Khan fears that regardless of what the Musharraf junta does regarding the emergency, even if it was to be lifted tomorrow, renders the elections meaningless. Khan’s statement could prove extremely accurate. If Musharraf was not re-elected in the election, would he simply step down, or would he prop himself up in power with the army behind him? One is reminded of the old Ford quote “You can have any colour car, as long as it’s black.” You can have anyone as president of Pakistan, as long as they are Pervez Musharraf.
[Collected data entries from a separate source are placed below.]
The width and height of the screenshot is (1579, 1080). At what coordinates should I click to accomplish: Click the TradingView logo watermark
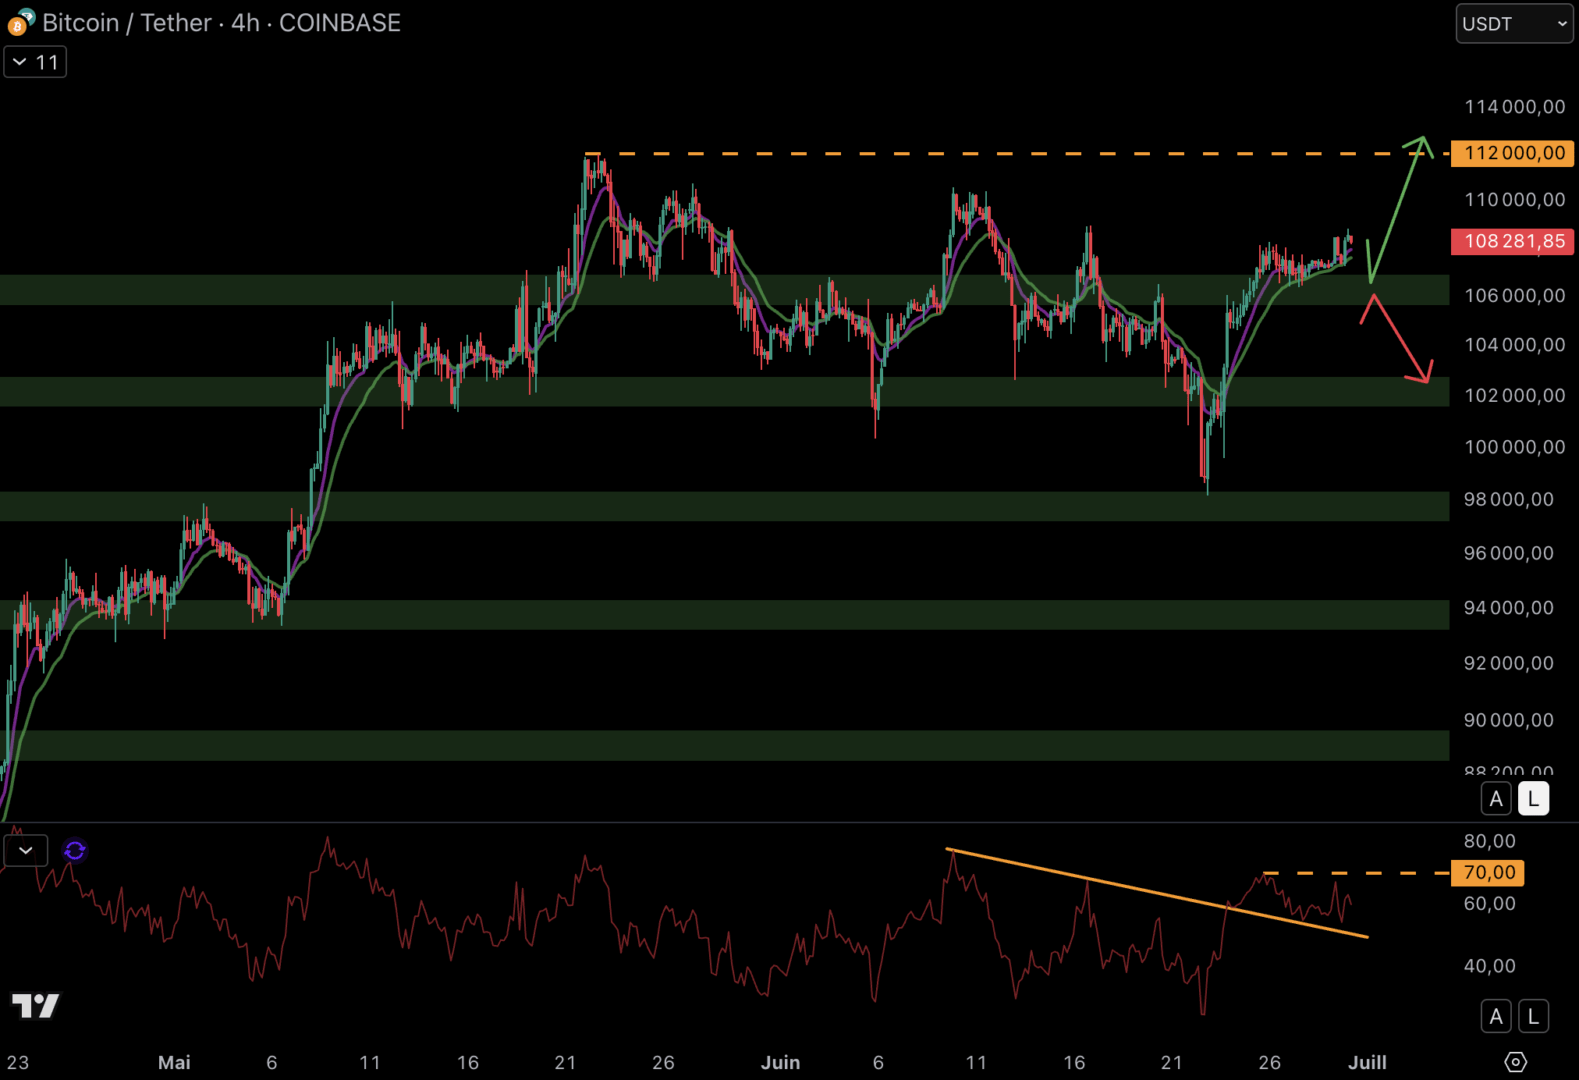click(36, 1005)
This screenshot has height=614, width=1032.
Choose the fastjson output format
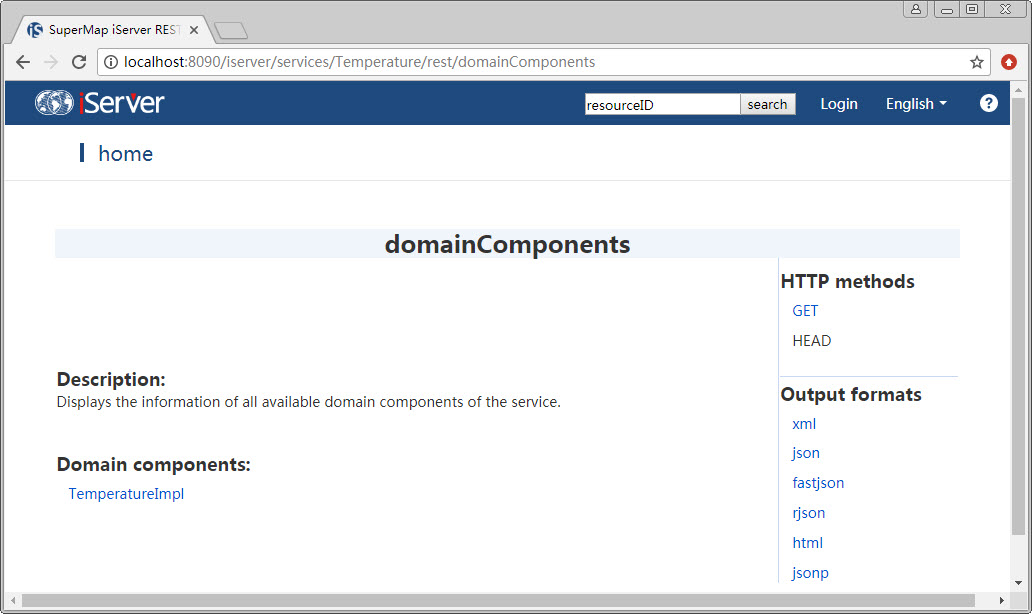(x=818, y=483)
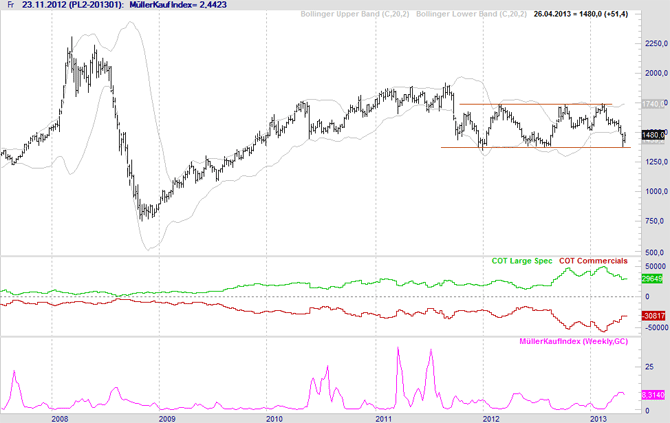Click the 2250,0 price axis label
Screen dimensions: 670x423
tap(654, 44)
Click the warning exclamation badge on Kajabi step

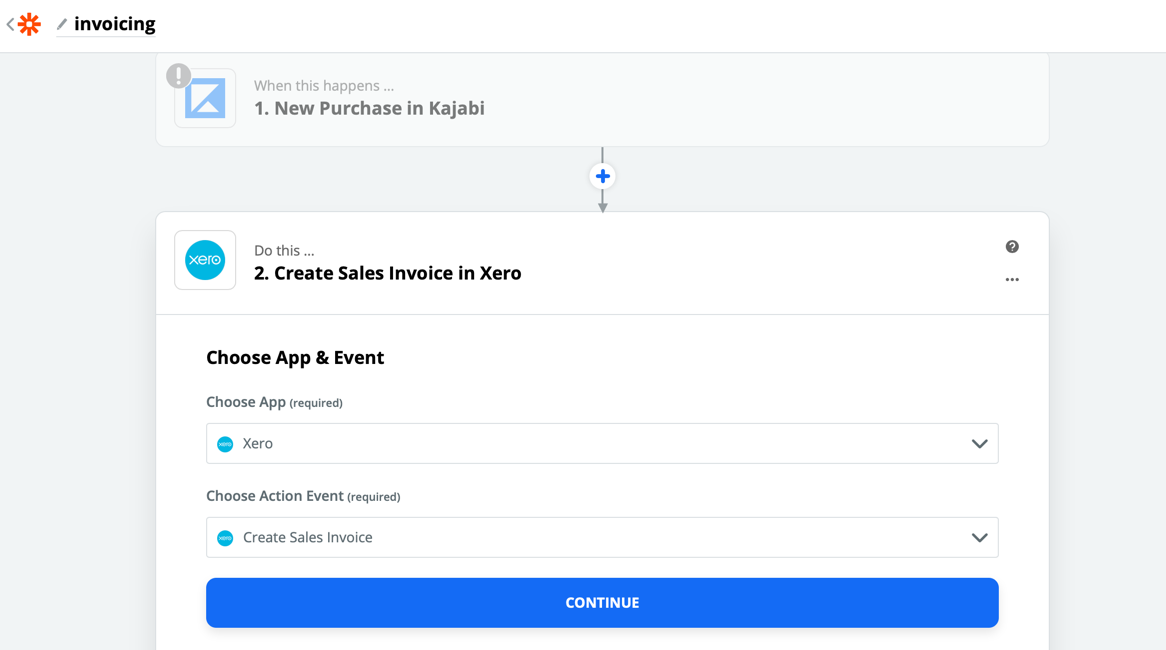[x=179, y=75]
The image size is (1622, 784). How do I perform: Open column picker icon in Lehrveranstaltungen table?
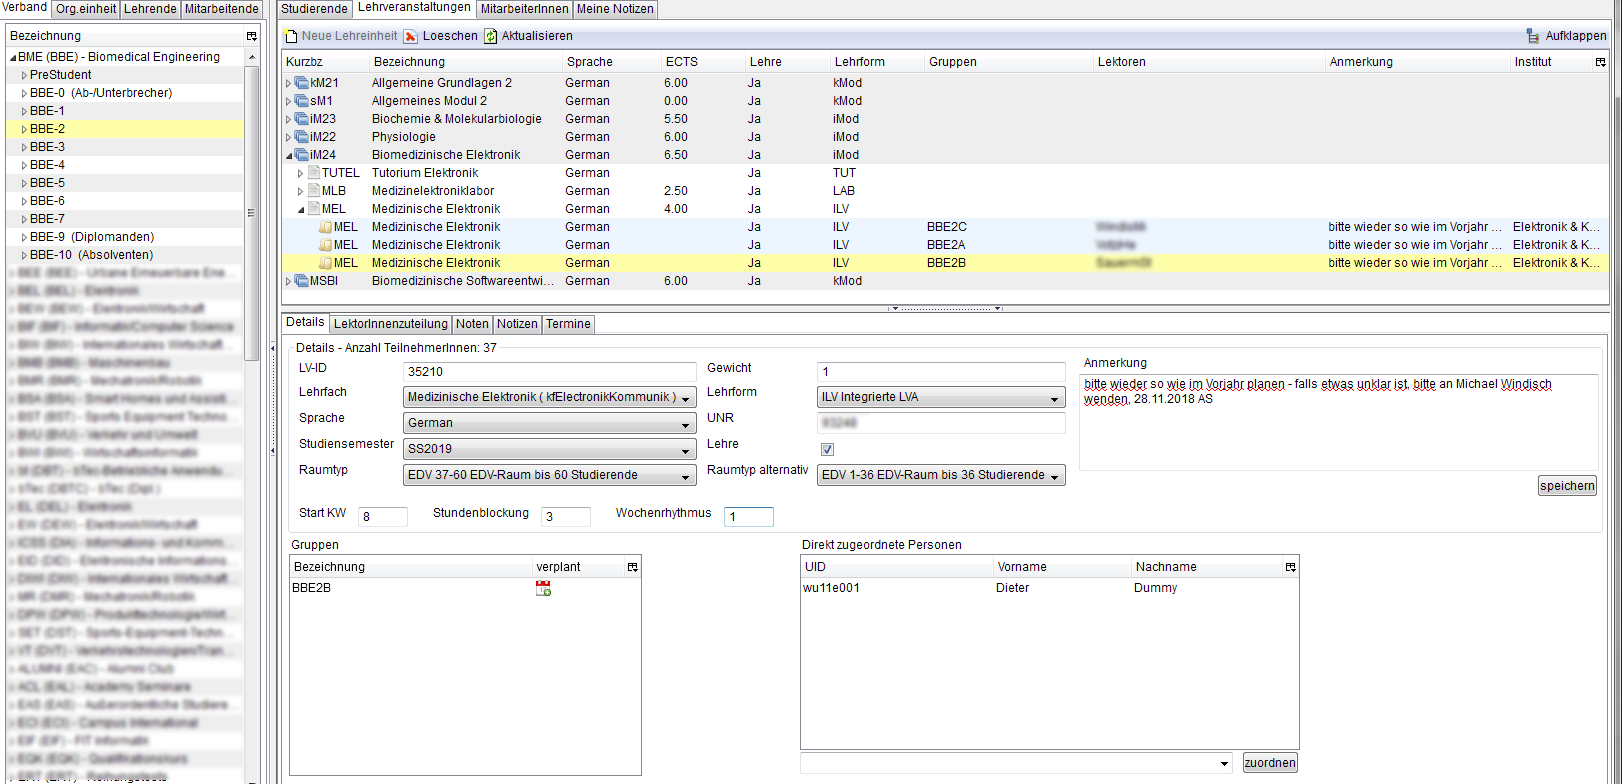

Another problem of perhaps equal importance is how will the current state of affairs in Pakistan change Pakistan’s future relationship with the U.S.? At the moment the U.S. still supports General Musharraf, although it may be fair to say that the support is far more tentative than it has been in the past. However, as the pro-democracy supporters in Pakistan decry the actions of Musharraf at the same time that they see the U.S. supporting him, the popular mass pro-democracy movement in Pakistan can quite easily morph into the popular mass anti-American movement in Pakistan.
This would be something that the Americans should be trying very hard to avoid. They already suspect that Osama Bin Laden and many of his henchmen currently reside just inside Pakistan on the Afghan border, if their suspicions are correct; they will need all the support that they can get from the future Pakistani government.
The political climate currently on show in Pakistan is not unlike that in Afghanistan during the period directly before the Russian exit in the late 1980’s. Groups from all walks of life formed alliances to drive out the Russian invaders, but once the common enemy had been removed, the alliances were shattered as various groups fought for dominance in Afghanistan, until the Taliban eventually won out.
The Americans, in their support for Musharraf, could be creating fertile conditions for anti-American ‘extremist’ organisation to be conceived and grow.